# help very urgent needed



## evafla (Aug 23, 2009)

Please someone from US , living in Mexico with FM3, and having 
a car brought from US, please tell me what did you do with
registration in US, do you pay it ?
We applied for no operation , and did not pay registration any more .
Now my husband is in States, car is here in Mexico, and he found 
letter from DMV, deliquent registration, report to FBI ??!!!

Please help

e


----------



## conklinwh (Dec 19, 2009)

evafla said:


> Please someone from US , living in Mexico with FM3, and having
> a car brought from US, please tell me what did you do with
> registration in US, do you pay it ?
> We applied for no operation , and did not pay registration any more .
> ...


We do live in Mexico with US plated car. We had a similar problem as we wanted to keep NC registration. Issue with NC is that you can't register unless inspected within 30 days. Hard when car in Mexico. We called DMV and they have a form that basically defers till we can bring back, get inspected & register. I suspect states differ. I would call DMV and explain the situation. Expect that can resolve.


----------



## RVGRINGO (May 16, 2007)

Alternatively, you can register in Clay County, SD. Search the forum for details. It is easy by phone and mail.


----------



## CheeseWiz (Jun 14, 2012)

Our insurance (Lewis & Lewis) require that our US plated car continue to be registered in the US. in NH the registration is separate from the inspection. Each year MV sends us a link by email so we can register online.
Good Luck!


----------



## mexicogeoff (Oct 27, 2012)

What are the rules of the state in which the car is plated ??? Hopefully you can do it by mail . If you had to have a 180 permit to bring the car in Mexico then the registration was current (depends where you are in Mexico) . You could have real problems if the registration is expired and the permit is expired if you get caught driving the car in mexico


----------



## DNP (May 3, 2011)

evafla said:


> Please someone from US , living in Mexico with FM3, and having
> a car brought from US, please tell me what did you do with
> registration in US, do you pay it ?
> We applied for no operation , and did not pay registration any more .
> ...


You're driving an unregistered vehicle! Of course you have to pay every so often to renew the registration and keep it current and up to date.

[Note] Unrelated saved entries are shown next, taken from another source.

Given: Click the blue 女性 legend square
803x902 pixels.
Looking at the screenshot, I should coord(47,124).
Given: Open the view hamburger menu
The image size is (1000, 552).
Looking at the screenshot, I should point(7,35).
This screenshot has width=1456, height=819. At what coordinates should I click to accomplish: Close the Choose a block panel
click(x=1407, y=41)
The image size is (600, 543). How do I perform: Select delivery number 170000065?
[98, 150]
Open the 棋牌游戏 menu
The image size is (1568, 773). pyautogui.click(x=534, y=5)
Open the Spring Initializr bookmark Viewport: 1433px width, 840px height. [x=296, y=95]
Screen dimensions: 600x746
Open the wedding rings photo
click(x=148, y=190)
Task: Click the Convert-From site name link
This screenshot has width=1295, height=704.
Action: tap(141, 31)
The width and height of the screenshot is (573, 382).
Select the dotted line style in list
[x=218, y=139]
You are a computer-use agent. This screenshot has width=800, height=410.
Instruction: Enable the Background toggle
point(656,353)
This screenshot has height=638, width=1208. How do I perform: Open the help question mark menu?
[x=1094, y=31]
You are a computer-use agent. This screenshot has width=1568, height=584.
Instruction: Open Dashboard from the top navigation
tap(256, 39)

On the Mexican side, they wouldn't have allowed you to bring the car in (assuming that they did) if it weren't properly registered, and now it's not.

Sent from my iPod touch using ExpatForum


----------



## mexicogeoff (Oct 27, 2012)

Maybe I should tell you more ; get to the point . What COULD happen to you if caught driving a U.S plated expired registration expired permit vehicle ; the Mexican authorities can take the car from you ; for you to get the vehicle back they put THEIR value on the vehicle and you pay it . I've seen this happen at the Sinaloa/Sonora state line more than once .


----------



## DNP (May 3, 2011)

You've seen this happen? So, you tell us what happens!



mexicogeoff said:


> Maybe I should tell you more ; get to the point . What COULD happen to you if caught driving a U.S plated expired registration expired permit vehicle ; the Mexican authorities can take the car from you ; for you to get the vehicle back they put THEIR value on the vehicle and you pay it . I've seen this happen at the Sinaloa/Sonora state line more than once .


Northern Virginia, USA, and SMA, MEXICO


----------



## mexicogeoff (Oct 27, 2012)

May 2011, a late model hummer was south of Empalme , Sonora which is south of where permits are required . There's a checkpoiont which specifically checks for permits on vehicles . The authorities there on site simply escorted the people ( 2 adults , 2 minors) out of the vehicle and the Mexican authorities seized the vehicle . There's an impound yard at Sonoyta MX with at least 200 vehicles because of "no permit" and similiar violations of Mexican law ex: people trying to "sneak " valuable product across in their vehicle without declaring it .


----------



## edgeee (Jun 21, 2012)

If i was Romney, i would say, See what happens when you aren't rich?
If i was Obama, i would say Try to work with the local consulate to resolve the difference.

Since i'm neither, i will just say, Good luck and may God bless (Red Skelton.)

In any case, i hope you find a way to deal with it, and i hope you and all of us can learn from your experience.
Please keep us updated.


----------



## sparks (Jun 17, 2007)

I've never heard of anyone having a problem with a US plated car that does not have current registration. There are thousands of them. FBI ???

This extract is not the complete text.